Schematic mechanism of Aβ oligomer-mediated aberrant PAK activation and translocation in Alzheimer disease pathogenesis. Both Ephrin B and NMDA receptors are rapidly down-regulated by Aβ oligomers (28) and also activate a Tiam1> Rac > PAK pathway that regulates dendritic spine stability and formation through control of actin dynamics, including suppression of the actin-severing protein cofilin reported to mediate oligomer-induced spine loss (1, 2). Tiam1 activation is also required for acute Aβ aggregate-induced Rac activation and translocation (45) that we show accompanies PAK translocation.

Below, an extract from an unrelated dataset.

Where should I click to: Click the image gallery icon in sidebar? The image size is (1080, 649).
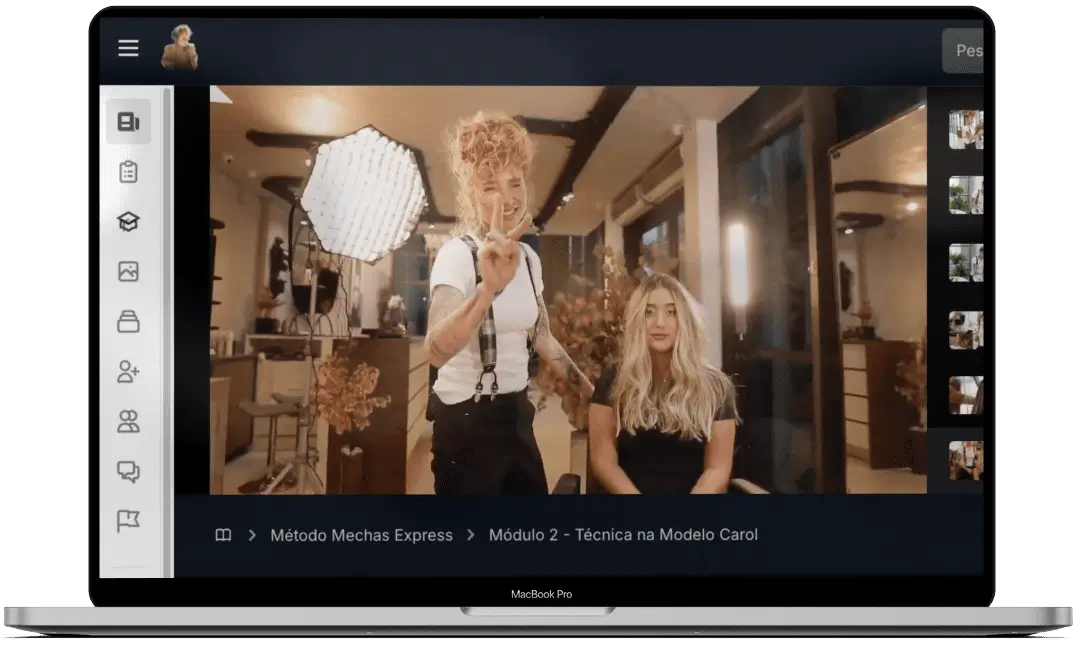click(x=128, y=272)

Tiam1 activation can be achieved by phosphorylation from elevated calcium acting through CaMKII, but PAK is eventually inhibited by calcium-induced calpain activation of Cdk5 (50). PAK could also be activated through direct interaction with candidate Aβ receptors (X), for example, the amyloid precursor protein (47) or indirectly via Src/Fyn activation of Tiam1. Although the Aβ receptors are not clearly established, Aβ-mediated in vivo synaptotoxicity and in vitro LTP deficits are both Fyn kinase-(32, 33) and NMDA receptor-dependent (1, 2). The Src family kinase Fyn is also physically associated with at least two candidate Aβ receptors (X), notably integrin receptors (51, 52) and α₇-nicotinic receptors (53), suggesting they could activate Fyn to mediate deranged downstream Rac/PAK translocation and signaling caused by Aβ oligomers, which we find blocked by the anti-oligomer drug curcumin. This hypothetical scheme is supported by our data showing that the Src/Fyn inhibitor PP2 blocks the Rac/PAK translocation and loss of dendritic spine F-actin.